▶ What to produce: Take the listing below and reproduce it in full. Change nothing.
Segment Start: Data for this task
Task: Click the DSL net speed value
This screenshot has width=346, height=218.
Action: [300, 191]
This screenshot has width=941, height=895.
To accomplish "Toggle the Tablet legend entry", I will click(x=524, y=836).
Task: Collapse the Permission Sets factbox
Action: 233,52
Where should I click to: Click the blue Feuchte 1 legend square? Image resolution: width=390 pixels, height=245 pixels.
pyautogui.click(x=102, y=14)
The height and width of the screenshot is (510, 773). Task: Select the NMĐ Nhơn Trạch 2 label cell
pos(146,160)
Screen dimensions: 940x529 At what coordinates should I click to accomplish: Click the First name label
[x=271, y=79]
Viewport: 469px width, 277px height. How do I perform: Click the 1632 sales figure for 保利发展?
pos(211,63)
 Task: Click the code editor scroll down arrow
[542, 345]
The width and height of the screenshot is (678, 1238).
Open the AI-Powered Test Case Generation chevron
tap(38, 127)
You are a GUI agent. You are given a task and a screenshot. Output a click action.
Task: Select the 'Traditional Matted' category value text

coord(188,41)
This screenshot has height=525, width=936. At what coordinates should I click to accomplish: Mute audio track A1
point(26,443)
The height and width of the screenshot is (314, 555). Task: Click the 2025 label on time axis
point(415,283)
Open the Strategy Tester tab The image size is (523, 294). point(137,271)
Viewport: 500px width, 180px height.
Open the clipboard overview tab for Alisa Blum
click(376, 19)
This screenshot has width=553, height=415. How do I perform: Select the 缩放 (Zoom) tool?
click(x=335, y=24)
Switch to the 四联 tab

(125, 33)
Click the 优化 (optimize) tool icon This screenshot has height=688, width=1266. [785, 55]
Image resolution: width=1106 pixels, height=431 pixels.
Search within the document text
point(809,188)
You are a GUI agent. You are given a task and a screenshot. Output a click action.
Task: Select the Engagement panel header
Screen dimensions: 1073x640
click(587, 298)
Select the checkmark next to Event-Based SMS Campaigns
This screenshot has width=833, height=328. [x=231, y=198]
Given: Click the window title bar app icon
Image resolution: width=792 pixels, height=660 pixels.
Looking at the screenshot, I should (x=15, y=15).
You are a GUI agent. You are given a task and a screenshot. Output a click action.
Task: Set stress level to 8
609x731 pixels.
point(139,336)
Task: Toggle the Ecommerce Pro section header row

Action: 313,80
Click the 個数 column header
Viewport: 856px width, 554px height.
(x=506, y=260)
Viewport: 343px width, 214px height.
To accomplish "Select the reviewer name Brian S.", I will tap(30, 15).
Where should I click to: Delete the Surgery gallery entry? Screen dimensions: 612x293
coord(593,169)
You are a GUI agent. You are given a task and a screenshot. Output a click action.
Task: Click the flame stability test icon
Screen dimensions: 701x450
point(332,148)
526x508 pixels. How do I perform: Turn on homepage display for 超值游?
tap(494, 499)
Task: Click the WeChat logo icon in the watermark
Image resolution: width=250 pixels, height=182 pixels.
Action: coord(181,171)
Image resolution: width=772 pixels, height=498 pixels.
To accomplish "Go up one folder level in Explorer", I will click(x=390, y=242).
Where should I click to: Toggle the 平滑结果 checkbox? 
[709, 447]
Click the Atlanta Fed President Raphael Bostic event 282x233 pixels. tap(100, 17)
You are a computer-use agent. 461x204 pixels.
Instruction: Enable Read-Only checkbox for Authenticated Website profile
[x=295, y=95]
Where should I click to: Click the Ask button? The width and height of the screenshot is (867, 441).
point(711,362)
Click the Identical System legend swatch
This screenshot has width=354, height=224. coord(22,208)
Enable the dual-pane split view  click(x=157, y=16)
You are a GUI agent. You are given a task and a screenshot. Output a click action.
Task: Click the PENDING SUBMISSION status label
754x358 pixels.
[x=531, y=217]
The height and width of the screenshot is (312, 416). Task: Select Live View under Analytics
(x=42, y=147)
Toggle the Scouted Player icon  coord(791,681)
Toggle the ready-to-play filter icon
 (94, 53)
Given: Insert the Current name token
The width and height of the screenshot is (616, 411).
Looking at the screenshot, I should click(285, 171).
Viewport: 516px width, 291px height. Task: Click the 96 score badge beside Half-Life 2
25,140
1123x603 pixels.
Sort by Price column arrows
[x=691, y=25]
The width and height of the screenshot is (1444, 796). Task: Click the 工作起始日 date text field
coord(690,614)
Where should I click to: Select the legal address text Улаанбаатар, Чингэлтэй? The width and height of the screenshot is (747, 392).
Segment End: Data for this task
▶ Expected output:
Task: Click the DSL net speed value
This screenshot has width=346, height=218.
Action: [300, 191]
This screenshot has width=941, height=895.
To accomplish "Toggle the Tablet legend entry", I will click(x=524, y=836).
Task: Collapse the Permission Sets factbox
Action: 233,52
Where should I click to: Click the blue Feuchte 1 legend square? Image resolution: width=390 pixels, height=245 pixels.
pyautogui.click(x=102, y=14)
The height and width of the screenshot is (510, 773). Task: Select the NMĐ Nhơn Trạch 2 label cell
pos(146,160)
Screen dimensions: 940x529 At what coordinates should I click to accomplish: Click the First name label
[x=271, y=79]
Viewport: 469px width, 277px height. How do I perform: Click the 1632 sales figure for 保利发展?
pos(211,63)
 Task: Click the code editor scroll down arrow
[542, 345]
The width and height of the screenshot is (678, 1238).
Open the AI-Powered Test Case Generation chevron
tap(38, 127)
You are a GUI agent. You are given a task and a screenshot. Output a click action.
Task: Select the 'Traditional Matted' category value text

coord(188,41)
This screenshot has height=525, width=936. At what coordinates should I click to accomplish: Mute audio track A1
point(26,443)
The height and width of the screenshot is (314, 555). Task: Click the 2025 label on time axis
point(415,283)
Open the Strategy Tester tab The image size is (523, 294). point(137,271)
Viewport: 500px width, 180px height.
Open the clipboard overview tab for Alisa Blum
click(376, 19)
This screenshot has width=553, height=415. How do I perform: Select the 缩放 (Zoom) tool?
click(x=335, y=24)
Switch to the 四联 tab

(125, 33)
Click the 优化 (optimize) tool icon This screenshot has height=688, width=1266. [785, 55]
Image resolution: width=1106 pixels, height=431 pixels.
Search within the document text
point(809,188)
You are a GUI agent. You are given a task and a screenshot. Output a click action.
Task: Select the Engagement panel header
Screen dimensions: 1073x640
click(587, 298)
Select the checkmark next to Event-Based SMS Campaigns
This screenshot has width=833, height=328. [x=231, y=198]
Given: Click the window title bar app icon
Image resolution: width=792 pixels, height=660 pixels.
Looking at the screenshot, I should (x=15, y=15).
You are a GUI agent. You are given a task and a screenshot. Output a click action.
Task: Set stress level to 8
609x731 pixels.
point(139,336)
Task: Toggle the Ecommerce Pro section header row

Action: 313,80
Click the 個数 column header
Viewport: 856px width, 554px height.
(x=506, y=260)
Viewport: 343px width, 214px height.
To accomplish "Select the reviewer name Brian S.", I will tap(30, 15).
Where should I click to: Delete the Surgery gallery entry? Screen dimensions: 612x293
coord(593,169)
You are a GUI agent. You are given a task and a screenshot. Output a click action.
Task: Click the flame stability test icon
Screen dimensions: 701x450
point(332,148)
526x508 pixels. How do I perform: Turn on homepage display for 超值游?
tap(494, 499)
Task: Click the WeChat logo icon in the watermark
Image resolution: width=250 pixels, height=182 pixels.
Action: coord(181,171)
Image resolution: width=772 pixels, height=498 pixels.
To accomplish "Go up one folder level in Explorer", I will click(x=390, y=242).
Where should I click to: Toggle the 平滑结果 checkbox? 
[709, 447]
Click the Atlanta Fed President Raphael Bostic event 282x233 pixels. tap(100, 17)
You are a computer-use agent. 461x204 pixels.
Instruction: Enable Read-Only checkbox for Authenticated Website profile
[x=295, y=95]
Where should I click to: Click the Ask button? The width and height of the screenshot is (867, 441).
point(711,362)
Click the Identical System legend swatch
This screenshot has width=354, height=224. coord(22,208)
Enable the dual-pane split view  click(x=157, y=16)
You are a GUI agent. You are given a task and a screenshot. Output a click action.
Task: Click the PENDING SUBMISSION status label
754x358 pixels.
[x=531, y=217]
The height and width of the screenshot is (312, 416). Task: Select Live View under Analytics
(x=42, y=147)
Toggle the Scouted Player icon  coord(791,681)
Toggle the ready-to-play filter icon
 (94, 53)
Given: Insert the Current name token
The width and height of the screenshot is (616, 411).
Looking at the screenshot, I should click(285, 171).
Viewport: 516px width, 291px height. Task: Click the 96 score badge beside Half-Life 2
25,140
1123x603 pixels.
Sort by Price column arrows
[x=691, y=25]
The width and height of the screenshot is (1444, 796). Task: Click the 工作起始日 date text field
coord(690,614)
Where should I click to: Select the legal address text Улаанбаатар, Чингэлтэй? The width and height of the screenshot is (747, 392).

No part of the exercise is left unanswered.